En réponse à ces innovations, le client du XXIe siècle recherche des protections hyper personnalisées. Il s’attend à des décisions rapides en matière d’analyse du risque, de souscription, d’évaluation et d’indemnisation après sinistre. Il veut des services et solutions simplifiés, commodes, sécurisés et accessibles en tout temps sur ses appareils, fixes (ordinateur personnel) ou mobiles (téléphones et tablettes). Enfin, il compte sur l’expérience du professionnel pour le prémunir contre ses propres erreurs, le cas échéant.

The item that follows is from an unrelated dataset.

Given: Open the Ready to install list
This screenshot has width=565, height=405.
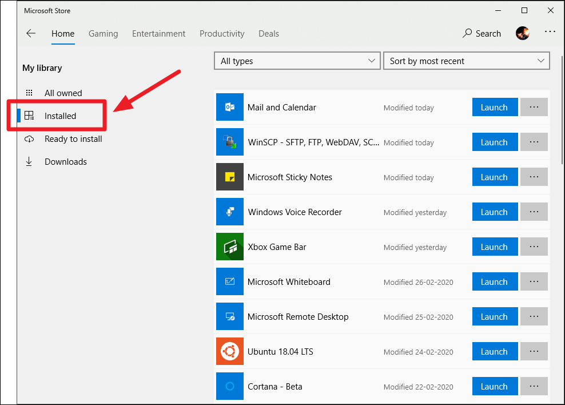Looking at the screenshot, I should 73,139.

Toujours plus de valeur ajoutée
Un des avantages des innovations technologiques, c’est qu’elles gèrent nombre de tâches routinières et répétitives. Ce faisant, elles permettent aux professionnels de se concentrer sur ce qui a une à réelle valeur ajoutée aux yeux du client : écoute, empathie, expérience, disponibilité, notamment. Loin de restreindre leur rôle-conseil, pour les professionnels en assurance de dommages, les innovations amplifient ces atouts proprement humains qu’aucune technologie ne pourra jamais remplacer.
Prendre une décision éclairée en matière d’assurance s’appuie sur la compréhension partagée du sens des mots, de la protection et ses avantages en regard de ses besoins et sa situation. Aujourd’hui comme demain, cette décision est et restera une question de communication, de confiance et de bonne foi des parties prenantes, peu importe les technologies utilisées, le mode de distribution et les spécificités du produit d’assurance.
La valeur ajoutée du rôle-conseil ne disparaît pas, il s’affranchit des tâches traditionnelles au profit du client et ce faisant, de la protection du public.